At this point, I could start writing about how empathy comes into this, how empathy is modulated by a feeling of kinship or shard identity as well as a perception of being threatened by someone, but that would make this post quite long :)


While my decisions seem to be handled via unconscious processes ahead of my conscious brain taking credit for them, I feel like what's often glossed over is what the effect is after that point. Presumably whether the conscious brain takes credit for an action of the physical body is feedback to those unconscious processes. When my consciousness notices my body doing things it doesn't take credit for (like, say, mindlessly putting the milk in the cupboard instead of the fridge), this should serve as a signal to the physical system that it failed to predict a decision the conscious brain would have made, had it the ability to do so.

So sure, maybe all my decisions are on rails, and I experience the illusion of having made them. But there's no reason to dismiss that illusion as immaterial. It can be thought of as a sanity check. A sort of after-the-fact free will for future unconscious processes to consider. Which in practice, feels exactly like the free will of having made the decision in the first place.


This article, and some of these comments, come from a pretty naive place in terms of attention control. Most of the examples experienced by the author have very little even to do with will.

There are people who spend their entire lives directing their attention internally. Instead of experiencing your own relatively unexplored subjective experience and then extrapolating it, what if you consulted the experts?

Others can definitely stabilize their attention to the point where they avoid responding to the stimulus of a moving trash can.

Even children immersed in books can do this.


Even if free will isn't a binary of "have it or don't have it", the extent to which we live lives of our own choosing seems very limited. There are some who have the resources to make big changes in their lives, but for most of humanity, the opportunities for change are quite limited.

Our laws and economic systems are structured as if we all have complete autonomy. What if we don't?

“Moreover, the deterministic perspective allows for compassion towards others. And this applies to anyone — those who are criminals, members of the opposite political party, the guy who cut you off on the highway on-ramp, and anyone less fortunate than you. Because these humans did not choose their parents, did not choose the society they were born into, and did not create the cells in their body, they cannot be to blame for their actions — they have merely been dealt some unfortunate life playing cards. In a certain sense, awareness of the deterministic model can be an antidote to the arrogance and hatred that are rampant in modern society.”


> Moreover, the deterministic perspective allows for compassion towards others.

If the universe is deterministic, then compassion is an illusion as well. Things just are.


Even if universe is deterministic, humans are still Turing complete, which means the end result of our thoughts is not known in advance, even if pre-determined. The only way to guess our behavior exactly is by letting it unravel.


Assuming P != NP, correct?


NP complete problems are usually small. Mind is huge. We are talking PSPACE


I like to use the fact that you can't actually touch anything as an analogy for my thoughts on free will.
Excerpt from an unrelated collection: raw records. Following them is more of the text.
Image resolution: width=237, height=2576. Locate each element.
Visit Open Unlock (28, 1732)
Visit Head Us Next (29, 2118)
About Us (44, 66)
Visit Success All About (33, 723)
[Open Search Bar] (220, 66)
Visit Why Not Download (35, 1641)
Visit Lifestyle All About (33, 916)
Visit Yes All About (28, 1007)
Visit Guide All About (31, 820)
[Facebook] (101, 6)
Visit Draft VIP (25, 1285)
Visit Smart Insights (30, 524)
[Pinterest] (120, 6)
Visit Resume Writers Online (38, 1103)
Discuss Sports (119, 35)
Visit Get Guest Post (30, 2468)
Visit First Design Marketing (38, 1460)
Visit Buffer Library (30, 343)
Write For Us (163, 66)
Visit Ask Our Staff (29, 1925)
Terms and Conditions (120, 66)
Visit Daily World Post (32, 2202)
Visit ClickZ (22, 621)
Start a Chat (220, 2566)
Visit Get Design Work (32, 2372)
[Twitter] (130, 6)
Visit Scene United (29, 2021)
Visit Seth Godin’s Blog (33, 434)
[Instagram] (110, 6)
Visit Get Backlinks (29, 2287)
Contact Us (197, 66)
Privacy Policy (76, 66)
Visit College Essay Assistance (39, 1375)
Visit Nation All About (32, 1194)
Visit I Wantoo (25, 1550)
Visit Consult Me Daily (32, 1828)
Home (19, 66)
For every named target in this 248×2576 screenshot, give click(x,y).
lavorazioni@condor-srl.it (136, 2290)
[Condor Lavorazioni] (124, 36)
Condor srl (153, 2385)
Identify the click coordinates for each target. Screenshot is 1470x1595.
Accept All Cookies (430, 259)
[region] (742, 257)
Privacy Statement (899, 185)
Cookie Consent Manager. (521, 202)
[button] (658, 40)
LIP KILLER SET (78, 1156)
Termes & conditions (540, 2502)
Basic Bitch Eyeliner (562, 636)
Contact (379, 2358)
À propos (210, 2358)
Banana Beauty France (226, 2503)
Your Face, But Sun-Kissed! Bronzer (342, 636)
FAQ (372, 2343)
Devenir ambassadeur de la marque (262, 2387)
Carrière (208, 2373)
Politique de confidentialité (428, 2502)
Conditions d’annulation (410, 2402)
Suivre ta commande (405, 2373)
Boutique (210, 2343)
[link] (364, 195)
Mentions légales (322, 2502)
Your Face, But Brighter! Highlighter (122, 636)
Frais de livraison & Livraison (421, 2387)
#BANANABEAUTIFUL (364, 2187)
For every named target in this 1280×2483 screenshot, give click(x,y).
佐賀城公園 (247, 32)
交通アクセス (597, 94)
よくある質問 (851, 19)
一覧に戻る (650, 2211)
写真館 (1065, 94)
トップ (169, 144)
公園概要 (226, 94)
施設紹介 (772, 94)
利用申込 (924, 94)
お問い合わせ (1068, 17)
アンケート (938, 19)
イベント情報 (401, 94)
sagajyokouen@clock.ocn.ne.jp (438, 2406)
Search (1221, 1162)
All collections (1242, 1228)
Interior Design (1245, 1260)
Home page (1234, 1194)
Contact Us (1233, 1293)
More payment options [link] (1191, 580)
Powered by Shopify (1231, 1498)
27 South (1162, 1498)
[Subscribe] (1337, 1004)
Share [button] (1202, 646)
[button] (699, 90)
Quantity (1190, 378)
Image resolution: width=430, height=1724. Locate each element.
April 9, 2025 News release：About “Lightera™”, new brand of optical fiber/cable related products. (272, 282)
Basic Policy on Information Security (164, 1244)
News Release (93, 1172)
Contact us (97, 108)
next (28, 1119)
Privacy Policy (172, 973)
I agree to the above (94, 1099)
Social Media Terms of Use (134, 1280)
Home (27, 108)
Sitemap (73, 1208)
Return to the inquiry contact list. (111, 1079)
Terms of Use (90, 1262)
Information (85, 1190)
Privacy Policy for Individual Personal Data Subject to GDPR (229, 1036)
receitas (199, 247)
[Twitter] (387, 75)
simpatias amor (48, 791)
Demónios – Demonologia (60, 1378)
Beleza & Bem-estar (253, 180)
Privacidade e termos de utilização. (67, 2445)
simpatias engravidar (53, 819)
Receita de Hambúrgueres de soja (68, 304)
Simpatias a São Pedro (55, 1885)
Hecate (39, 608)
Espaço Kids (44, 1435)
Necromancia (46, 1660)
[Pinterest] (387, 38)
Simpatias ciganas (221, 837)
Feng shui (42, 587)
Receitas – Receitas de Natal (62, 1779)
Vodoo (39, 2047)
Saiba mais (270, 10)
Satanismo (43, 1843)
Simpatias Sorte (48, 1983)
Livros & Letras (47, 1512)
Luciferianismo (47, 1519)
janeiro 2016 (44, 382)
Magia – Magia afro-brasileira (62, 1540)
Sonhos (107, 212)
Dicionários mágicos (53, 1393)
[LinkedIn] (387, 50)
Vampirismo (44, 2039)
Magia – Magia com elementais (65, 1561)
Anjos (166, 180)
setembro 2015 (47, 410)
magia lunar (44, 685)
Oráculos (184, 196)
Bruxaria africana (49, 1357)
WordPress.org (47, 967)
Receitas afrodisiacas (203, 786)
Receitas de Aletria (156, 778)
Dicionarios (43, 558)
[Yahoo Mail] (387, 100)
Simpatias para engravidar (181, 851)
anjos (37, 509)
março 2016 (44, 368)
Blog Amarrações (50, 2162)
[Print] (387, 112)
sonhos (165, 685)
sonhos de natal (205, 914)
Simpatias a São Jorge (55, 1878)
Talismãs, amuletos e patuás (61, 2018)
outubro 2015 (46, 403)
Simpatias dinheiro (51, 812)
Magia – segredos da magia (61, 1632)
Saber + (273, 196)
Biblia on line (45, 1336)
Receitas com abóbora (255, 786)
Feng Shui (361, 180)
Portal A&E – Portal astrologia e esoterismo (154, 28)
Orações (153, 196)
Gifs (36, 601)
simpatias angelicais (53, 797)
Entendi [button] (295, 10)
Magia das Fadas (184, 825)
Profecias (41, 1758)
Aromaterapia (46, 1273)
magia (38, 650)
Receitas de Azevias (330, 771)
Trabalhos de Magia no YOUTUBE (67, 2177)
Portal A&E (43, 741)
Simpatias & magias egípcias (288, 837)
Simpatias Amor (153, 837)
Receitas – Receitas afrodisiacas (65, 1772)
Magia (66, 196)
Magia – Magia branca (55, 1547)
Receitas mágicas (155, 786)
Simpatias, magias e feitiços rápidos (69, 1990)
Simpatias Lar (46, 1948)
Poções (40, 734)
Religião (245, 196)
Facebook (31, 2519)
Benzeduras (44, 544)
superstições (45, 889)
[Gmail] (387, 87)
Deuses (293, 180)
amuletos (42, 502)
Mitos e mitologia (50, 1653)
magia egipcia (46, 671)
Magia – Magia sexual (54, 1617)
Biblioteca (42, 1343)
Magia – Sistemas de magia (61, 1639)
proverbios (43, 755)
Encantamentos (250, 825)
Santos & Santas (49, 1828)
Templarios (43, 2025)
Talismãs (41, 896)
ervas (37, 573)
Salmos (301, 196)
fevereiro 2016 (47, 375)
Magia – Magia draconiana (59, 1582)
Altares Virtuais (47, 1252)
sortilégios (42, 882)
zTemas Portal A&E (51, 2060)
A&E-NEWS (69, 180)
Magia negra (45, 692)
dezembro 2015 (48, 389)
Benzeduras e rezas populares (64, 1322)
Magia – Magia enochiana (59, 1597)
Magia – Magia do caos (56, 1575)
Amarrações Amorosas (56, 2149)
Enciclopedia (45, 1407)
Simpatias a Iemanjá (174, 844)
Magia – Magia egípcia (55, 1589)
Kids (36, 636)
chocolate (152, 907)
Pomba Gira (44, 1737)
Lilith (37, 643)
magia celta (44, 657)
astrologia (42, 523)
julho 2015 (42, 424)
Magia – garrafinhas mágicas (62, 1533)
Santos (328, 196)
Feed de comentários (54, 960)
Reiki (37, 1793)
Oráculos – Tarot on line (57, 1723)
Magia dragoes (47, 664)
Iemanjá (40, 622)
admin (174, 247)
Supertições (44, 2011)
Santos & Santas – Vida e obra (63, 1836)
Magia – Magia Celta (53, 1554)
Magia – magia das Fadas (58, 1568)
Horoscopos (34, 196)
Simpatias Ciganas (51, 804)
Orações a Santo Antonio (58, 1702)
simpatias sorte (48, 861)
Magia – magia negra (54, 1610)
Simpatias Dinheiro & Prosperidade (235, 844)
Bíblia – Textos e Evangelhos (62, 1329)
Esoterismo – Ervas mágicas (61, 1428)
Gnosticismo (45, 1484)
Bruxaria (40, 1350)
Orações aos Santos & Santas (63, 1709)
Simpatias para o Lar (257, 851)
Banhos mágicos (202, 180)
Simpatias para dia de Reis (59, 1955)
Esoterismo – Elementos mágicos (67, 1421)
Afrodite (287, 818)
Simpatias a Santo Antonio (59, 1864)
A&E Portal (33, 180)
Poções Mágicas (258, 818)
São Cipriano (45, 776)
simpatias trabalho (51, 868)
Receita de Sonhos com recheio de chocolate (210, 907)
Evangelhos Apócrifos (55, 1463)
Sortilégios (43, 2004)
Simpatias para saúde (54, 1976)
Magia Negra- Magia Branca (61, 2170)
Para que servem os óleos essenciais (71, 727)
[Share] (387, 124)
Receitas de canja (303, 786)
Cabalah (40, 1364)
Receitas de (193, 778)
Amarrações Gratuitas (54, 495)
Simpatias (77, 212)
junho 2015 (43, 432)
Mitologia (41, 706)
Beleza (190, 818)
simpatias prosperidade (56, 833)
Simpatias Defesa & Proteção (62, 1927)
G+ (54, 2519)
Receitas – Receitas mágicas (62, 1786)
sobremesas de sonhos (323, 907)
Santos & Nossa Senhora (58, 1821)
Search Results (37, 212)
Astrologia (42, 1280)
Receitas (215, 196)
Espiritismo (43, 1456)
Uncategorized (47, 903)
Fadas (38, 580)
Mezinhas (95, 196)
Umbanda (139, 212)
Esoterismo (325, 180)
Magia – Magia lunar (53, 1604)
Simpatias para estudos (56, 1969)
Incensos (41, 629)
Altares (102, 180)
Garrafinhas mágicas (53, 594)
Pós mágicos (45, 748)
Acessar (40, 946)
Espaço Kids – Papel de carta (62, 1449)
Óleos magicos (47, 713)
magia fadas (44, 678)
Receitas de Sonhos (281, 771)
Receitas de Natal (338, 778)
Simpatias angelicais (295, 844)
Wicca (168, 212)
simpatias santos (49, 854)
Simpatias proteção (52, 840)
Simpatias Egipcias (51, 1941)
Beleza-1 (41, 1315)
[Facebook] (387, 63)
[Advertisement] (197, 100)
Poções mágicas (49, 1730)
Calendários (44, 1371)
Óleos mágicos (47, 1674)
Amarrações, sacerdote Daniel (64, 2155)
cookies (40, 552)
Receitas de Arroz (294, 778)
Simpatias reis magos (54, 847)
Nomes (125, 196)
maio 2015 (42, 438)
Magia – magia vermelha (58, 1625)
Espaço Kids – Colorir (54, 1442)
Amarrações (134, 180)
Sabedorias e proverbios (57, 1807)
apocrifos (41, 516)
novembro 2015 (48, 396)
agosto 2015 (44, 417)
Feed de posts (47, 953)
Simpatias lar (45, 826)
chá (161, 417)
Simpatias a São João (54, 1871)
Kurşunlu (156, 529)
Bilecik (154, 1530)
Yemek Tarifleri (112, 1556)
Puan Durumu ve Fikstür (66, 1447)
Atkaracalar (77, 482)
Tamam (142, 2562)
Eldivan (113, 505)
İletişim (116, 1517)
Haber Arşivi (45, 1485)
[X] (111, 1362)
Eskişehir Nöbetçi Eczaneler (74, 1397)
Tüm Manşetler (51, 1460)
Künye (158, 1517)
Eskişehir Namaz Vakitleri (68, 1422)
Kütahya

Atoms repel each other and so when you place your finger on something, it can never really make contact. Likewise, we can't really decide anything; our decisions are just a product of our brain and environment. But I think it's silly to say we can't touch things or decide things. The repulsion by the atomic forces is what we really mean when we say "touch", and the way our brains respond to the environment is what we mean by "decide". The words still have meaning even though we have a better understanding of the underlying mechanisms behind them.

I also like to point out that although we may not have free will, we still are not fully predictable as the universe is fundamentally non-deterministic.

It goes over my head, but those with a better understanding of quantum mechanics should check out the Free Will Theorem lectures by John Conway for interesting thoughts on the subject.


-- gut microbiome are in control! =) --

https://www.ncbi.nlm.nih.gov/pmc/articles/PMC4367209/


In control of what?

I get the feeling that a lot of people, like the author, think philosophy is easy, but in my opinion, it is damn hard. And one can't go on talking about something that they don't even define.


I think the problem with the whole free will argument is that it seems like one would be 'free' to choose otherwise even if say your temperament/preferences/values/etc would exclude such counter-actions. It seems like one isn't so 'free' from those conditions anymore than a person is 'free' from the influence of gravity.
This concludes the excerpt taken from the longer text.